● **Passage shown**:
----------------------------------------
The first word is the so-called mark-word, or header of the object. It is used for a variety of purposes: it can keep the hash-code of an object, it has 3 bits that are used for various locking states, some GCs use it to track object age and marking status, and it can be ‘overlaid’ with a pointer to the ‘displaced’ mark, to an ‘inflated’ lock or, during GC, the forwarding pointer.

The second word is reserved for the klass-pointer. This is simply a pointer to the Hotspot-internal data-structure that represents the class of the object.

Arrays would have an additional word next to store the arraylength. What follows afterwards is the actual ‘payload’ of the object, i.e. fields and array elements.

When running with Shenandoah enabled, the layout would look like this instead:

-8: [fwd pointer]
 0: [mark-word  ]
 8: [class-word ]
16: [field 1    ]
24: [field 3    ]
32: [field 3    ]

The forward pointer is used for Shenandoah’s concurrent evacuation protocol:

  • Normally it points to itself -> the object is not evacuated yet
  • When evacuating (by the GC or via a write-barrier), we first copy the object, then install new forwarding pointer to that copy using an atomic compare-and-swap, possibly yielding a pointer to an offending copy. Only one copy wins.
  • Now, the canonical copy to read-from or write-to can be found simply by reading this forwarding pointer.

The advantage of this protocol is that it’s simple and cheap. The cheap aspect is important here, because, remember, Shenandoah needs to resolve the forwardee for every single read or write, even primitive ones. And using this protocol, the read-barrier for this would be a single instruction:

mov %rax, (%rax, -8)
----------------------------------------
● **Dataset excerpt**:
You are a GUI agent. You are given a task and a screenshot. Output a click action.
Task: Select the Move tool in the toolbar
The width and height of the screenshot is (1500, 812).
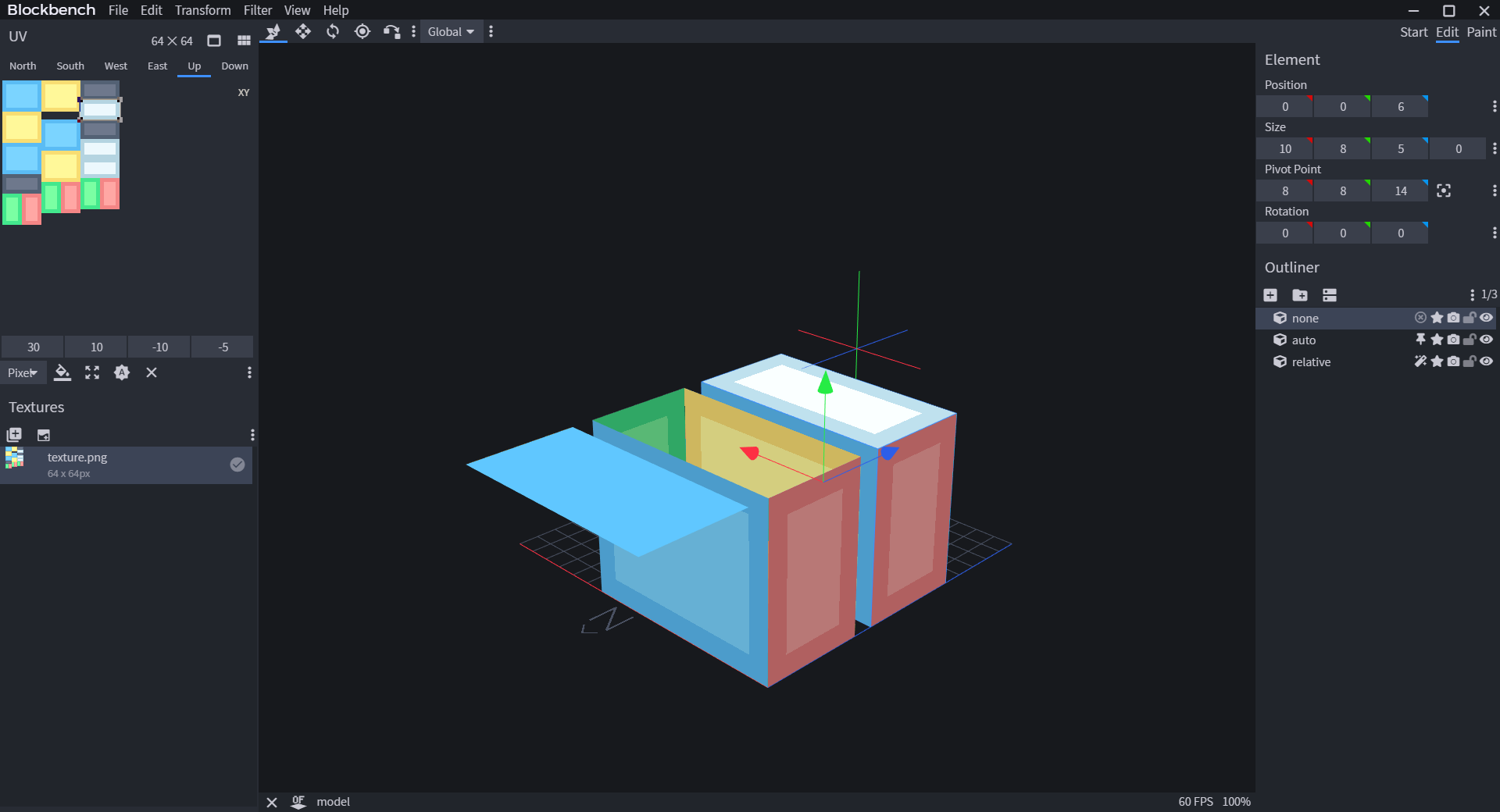tap(303, 32)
----------------------------------------
● **Problems**:
- a) According to the passage on Shenandoah's forwarding pointer, why does it matter that the evacuation protocol is cheap? Answer in one to three sentences.
- b) Extend the passage on Shenandoah's forwarding pointer, picking up right after the final line shown.
The listing has no connection to the passage on Shenandoah's forwarding pointer.

● **Answers in order**:
- a) It matters because Shenandoah has to resolve the forwardee for every single read or write, including primitive ones. Since that happens so often, a cheap protocol keeps the read-barrier down to a single instruction.

- b)
That’s about as simple as it gets.

The disadvantage is obviously that it requires more memory. In the worst case, for objects without any payload, one more word for otherwise two-word object. That’s 50% more. With more realistic object size distributions, you’d still end up with 5%-10% more overhead, YMMV. This also results in reduced performance: allocating the same number of objects would hit the ceiling faster than without that overhead, prompting GCs more often, and therefore reduce throughput.

If you’ve read the above paragraphs carefully, you will have noticed that the mark-word is also used/overlaid by some GCs to carry the forwarding pointer. So why not do the same in Shenandoah? The answer is (or used to be), that reading the forwarding pointer requires a little more work. We need to somehow distinguish a true mark-word from a forwarding pointer. That is done by setting the lowest two bits in the mark-word. Those are usually used as locking bits, but the combination 0b11 is not a legal combination of lock bits. In other words: when they are set, the mark-word, with the lowest bits masked to 0, is to be interpreted as forwarding pointer. This decoding of the mark word is significantly more complex than the above simple read of the forwarding pointer. I did in-fact build a prototype a while ago, and the additional cost of the read-barriers was prohibitive and did not justify the savings.

All of this changed with the recent arrival of load reference barriers:

  • We no longer require read-barriers, especially not on (very frequent) primitive reads
  • The load-reference-barriers are conditional, which means their slow-path (actual resolution) is only activated when 1. GC is active and 2. the object in question is in the collection set. This is fairly infrequent. Compare that to the previous read-barriers which would be always-on.
  • We no longer allow any access to from-space copies. The strong invariant guarantees us that we only ever read from and write to to-space copies.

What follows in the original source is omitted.